The days have been pretty
black and white, when
all I've been feeling are
dissonant shades of grey.

Wednesday, February 26, 2014

Contemplating mercy.



As the resting period wanes
I find myself delving deeper
into the concept of kindness and mercy 
as a daily routine.


I mean, both values are probably considered rare sightings in our crazy world.
Mercy, I find, requires a lot more intentional purpose - perhaps even the greater good in mind. "Not getting what you deserve", as opposed to grace, "getting what you don't deserve".


I think it it the withdrawal
of a raised fist
or a cry of injustice
that makes it so damn difficult.

Mercy to the one who wronged you.
Mercy to the one you hate.
Mercy to the one who is struggling.


I am so blessed;
showered by 
unlimited and undeserved 
mercy 
everyday.
Oh, the sound 
of that goodness and grace.


Help me fight to follow.

Thursday, January 16, 2014

In a long time.


At every last hug
her tears flowed freely, freely
and slowly
slowly
singed
that protective layer
around my heart.


Goodbyes have become a more frequent occurrence, as of late,
and I find myself reacquainted with forgotten emotions.
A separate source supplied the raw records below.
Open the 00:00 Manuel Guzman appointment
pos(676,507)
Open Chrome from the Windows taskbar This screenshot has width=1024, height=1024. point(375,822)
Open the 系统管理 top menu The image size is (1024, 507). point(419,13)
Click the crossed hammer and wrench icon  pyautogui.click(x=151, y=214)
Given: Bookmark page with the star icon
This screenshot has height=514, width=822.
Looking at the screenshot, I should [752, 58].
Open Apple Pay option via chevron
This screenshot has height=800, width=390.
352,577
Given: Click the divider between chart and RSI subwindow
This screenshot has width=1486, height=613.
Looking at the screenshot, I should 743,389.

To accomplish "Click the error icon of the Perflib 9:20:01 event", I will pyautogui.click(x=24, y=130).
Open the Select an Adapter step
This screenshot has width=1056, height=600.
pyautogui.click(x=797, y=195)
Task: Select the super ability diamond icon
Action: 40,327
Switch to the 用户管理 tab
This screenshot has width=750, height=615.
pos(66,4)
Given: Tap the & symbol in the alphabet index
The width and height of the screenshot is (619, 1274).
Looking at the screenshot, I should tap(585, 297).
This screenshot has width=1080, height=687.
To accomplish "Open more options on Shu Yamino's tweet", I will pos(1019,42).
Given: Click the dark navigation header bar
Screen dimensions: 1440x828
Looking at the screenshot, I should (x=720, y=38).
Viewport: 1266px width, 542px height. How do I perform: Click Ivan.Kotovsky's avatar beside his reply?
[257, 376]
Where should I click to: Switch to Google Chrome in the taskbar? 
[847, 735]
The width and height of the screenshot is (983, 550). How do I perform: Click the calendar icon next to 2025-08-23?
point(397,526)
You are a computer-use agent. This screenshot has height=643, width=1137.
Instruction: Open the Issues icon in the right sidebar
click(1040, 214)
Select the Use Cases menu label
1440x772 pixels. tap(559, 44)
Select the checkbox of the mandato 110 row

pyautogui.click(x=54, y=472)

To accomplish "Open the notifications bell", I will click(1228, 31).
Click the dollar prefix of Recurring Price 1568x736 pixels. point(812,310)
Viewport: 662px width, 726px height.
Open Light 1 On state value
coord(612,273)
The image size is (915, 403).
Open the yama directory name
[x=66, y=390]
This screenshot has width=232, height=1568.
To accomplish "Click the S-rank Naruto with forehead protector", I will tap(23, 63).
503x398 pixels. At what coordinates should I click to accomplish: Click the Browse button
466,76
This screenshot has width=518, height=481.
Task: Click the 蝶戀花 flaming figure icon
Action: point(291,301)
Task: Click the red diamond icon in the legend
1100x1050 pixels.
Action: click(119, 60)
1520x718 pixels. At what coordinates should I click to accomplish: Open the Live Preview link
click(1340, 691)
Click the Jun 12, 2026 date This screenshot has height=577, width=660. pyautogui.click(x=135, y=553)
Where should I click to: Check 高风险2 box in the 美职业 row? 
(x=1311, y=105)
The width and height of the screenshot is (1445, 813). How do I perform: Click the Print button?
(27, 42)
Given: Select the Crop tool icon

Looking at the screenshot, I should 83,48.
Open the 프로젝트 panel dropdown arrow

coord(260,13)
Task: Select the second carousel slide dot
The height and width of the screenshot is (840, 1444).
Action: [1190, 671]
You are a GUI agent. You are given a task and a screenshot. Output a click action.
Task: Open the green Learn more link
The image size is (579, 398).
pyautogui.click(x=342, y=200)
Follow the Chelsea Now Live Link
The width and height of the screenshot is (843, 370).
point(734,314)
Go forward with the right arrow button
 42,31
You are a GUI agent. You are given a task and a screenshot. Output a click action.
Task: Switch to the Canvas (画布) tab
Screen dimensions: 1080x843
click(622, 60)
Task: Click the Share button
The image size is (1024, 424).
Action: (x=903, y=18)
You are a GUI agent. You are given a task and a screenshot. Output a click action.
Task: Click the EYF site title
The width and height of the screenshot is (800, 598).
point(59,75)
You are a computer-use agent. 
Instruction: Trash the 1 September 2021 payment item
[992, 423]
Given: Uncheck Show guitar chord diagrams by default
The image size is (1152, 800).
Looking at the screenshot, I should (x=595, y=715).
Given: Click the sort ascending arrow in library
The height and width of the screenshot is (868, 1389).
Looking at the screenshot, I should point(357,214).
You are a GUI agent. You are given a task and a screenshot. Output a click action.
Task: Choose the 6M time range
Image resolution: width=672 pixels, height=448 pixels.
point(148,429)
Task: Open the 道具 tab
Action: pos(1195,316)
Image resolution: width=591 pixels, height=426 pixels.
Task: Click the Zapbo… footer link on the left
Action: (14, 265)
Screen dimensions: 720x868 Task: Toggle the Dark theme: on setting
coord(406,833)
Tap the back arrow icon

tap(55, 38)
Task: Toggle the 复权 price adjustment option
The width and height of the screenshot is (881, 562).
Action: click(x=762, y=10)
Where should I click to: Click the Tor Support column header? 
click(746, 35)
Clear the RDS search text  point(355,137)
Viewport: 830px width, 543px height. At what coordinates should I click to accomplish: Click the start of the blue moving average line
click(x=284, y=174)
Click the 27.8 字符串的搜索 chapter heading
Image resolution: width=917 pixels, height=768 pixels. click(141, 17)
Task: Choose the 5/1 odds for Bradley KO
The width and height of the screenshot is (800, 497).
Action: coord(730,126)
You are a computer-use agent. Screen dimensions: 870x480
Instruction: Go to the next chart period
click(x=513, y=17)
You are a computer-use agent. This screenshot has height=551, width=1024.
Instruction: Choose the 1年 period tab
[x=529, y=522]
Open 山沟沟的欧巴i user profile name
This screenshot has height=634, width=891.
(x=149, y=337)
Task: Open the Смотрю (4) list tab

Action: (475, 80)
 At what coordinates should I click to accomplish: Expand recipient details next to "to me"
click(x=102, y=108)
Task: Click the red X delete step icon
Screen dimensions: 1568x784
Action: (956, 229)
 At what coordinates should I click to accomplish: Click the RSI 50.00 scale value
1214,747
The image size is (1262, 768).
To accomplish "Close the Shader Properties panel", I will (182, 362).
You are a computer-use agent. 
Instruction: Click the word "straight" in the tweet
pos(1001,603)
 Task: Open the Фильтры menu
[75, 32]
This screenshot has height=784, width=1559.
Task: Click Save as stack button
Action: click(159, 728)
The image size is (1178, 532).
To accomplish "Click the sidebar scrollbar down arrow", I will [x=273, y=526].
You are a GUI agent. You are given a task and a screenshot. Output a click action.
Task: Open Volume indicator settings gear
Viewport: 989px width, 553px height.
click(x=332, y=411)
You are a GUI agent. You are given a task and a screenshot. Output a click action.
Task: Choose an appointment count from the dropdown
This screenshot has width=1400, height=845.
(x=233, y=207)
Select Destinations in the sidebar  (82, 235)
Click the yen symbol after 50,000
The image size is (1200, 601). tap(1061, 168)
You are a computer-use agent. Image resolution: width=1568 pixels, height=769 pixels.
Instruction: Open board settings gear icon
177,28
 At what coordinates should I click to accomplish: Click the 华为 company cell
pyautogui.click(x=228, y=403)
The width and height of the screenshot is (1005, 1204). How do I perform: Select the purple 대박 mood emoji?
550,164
Tuesday, December 17, 2013

Insurmountable.

Home - 
where comfort begins
from life's little luxuries
to familiar friends.

And intimate dinners
on worn out days
with listening ears
and intense gazes.

Laughter and learning
salt and light
and everything that was dim was bright.

Although the common place
has long been lost,
that feeling will last
my heart a lifetime.

Home - wherever I will be.

Saturday, February 16, 2013

Beloved/I am His beloved.

I woke up today with the thought of inking those words in a small font on my back - to remind me. That if I ever feel lost again, I would still know who I am: I am His beloved. He loves me, He sees me, He cares for me, He made me... with a plan in mind, no doubt. But rather than branding my back, physically ageing over time, I want these words to be etched on my heart, my soul, my mind. I want my self-image to be so intertwined with this feeling that knowing and being His beloved becomes conviction in the face of all ungodly perceptions of myself. Knowing that my God fights for me; being mindful of His presence and purposes in my life... I need only be still.